Maria Rosa, un po’ emozionata, prosegue il suo racconto. “Era una grande lettrice ed era molto brava a scrivere, nonostante avesse solo la quarta elementare. In un’epoca in cui la maggior parte delle donne era analfabeta, lei scriveva lettere su commissione ai soldati che combattevano al fronte e aiutava le ragazze a leggere quelle che ricevevano. Capitava spesso che alcuni soldati, una volta tornati a casa, rimanessero delusi scoprendo che i pensieri e le parole che credevano essere quelli delle loro fidanzate erano in realtà opera di Angela: lei scriveva quello che sentiva, a volte probabilmente discostandosi troppo dalla personalità del committente.

A 13 anni già lavorava come fac totum presso alcune case di Brescia; a 16 lavorava presso una famiglia ricca e gestiva contemporaneamente la casa dei signori e la loro macelleria. A Brescia ci arrivava in bicicletta e capitava spesso che facesse anche 18 ore di pedalata in un solo giorno. Lavorò anche in una fabbrica bresciana fino all’arrivo dei tedeschi”.
 
Fu proprio mentre era a servizio di una famiglia di Brescia che ebbe la possibilità di imparare qualcosa sul mestiere che avrebbe tanto voluto esercitare: l’infermiera. “Accompagnava la figlia dei signori alle lezioni di un corso serale di infermieristica, e coglieva l’occasione per ascoltare e imparare tutto quello che poteva. Aveva un talento innato per questo lavoro, e fu un peccato che non poté mai permettersi di ottenere il diploma. Nonostante questo non si perse mai d’animo: faceva iniezioni a tutti i paesani, spesso girando in bicicletta per le strade anche di notte, sottoponendosi ai controlli dei fascisti per poter passare da una frazione all’altra di Prevalle. Era in grado di sistemare tendini e articolazioni semplicemente trattandoli a mano. Quando c’era un incidente era sempre la prima a correre sul posto per aiutare: il sangue era tutta la sua vita, il suo grande sogno era quello di poter entrare, un giorno, in una sala operatoria.

“A 25 anni iniziò a lavorare al cotonificio Ottolini di Villanuova; di giorno lavorava e di notte prestava servizio in ospedale. Spesso sostituiva anche la suora infermiera del cotonificio. A casa non c’era mai e dormiva pochissimo: era un leone, non si dava mai tregua”.

::::::

Nel brano citato, a che età Angela cominciò a lavorare al cotonificio Ottolini di Villanuova?

- **Dati archiviati**
::::::

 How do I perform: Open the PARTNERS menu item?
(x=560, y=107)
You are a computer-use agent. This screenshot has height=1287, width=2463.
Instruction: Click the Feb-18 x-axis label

::::::

- **Problema risolto**
A 25 anni.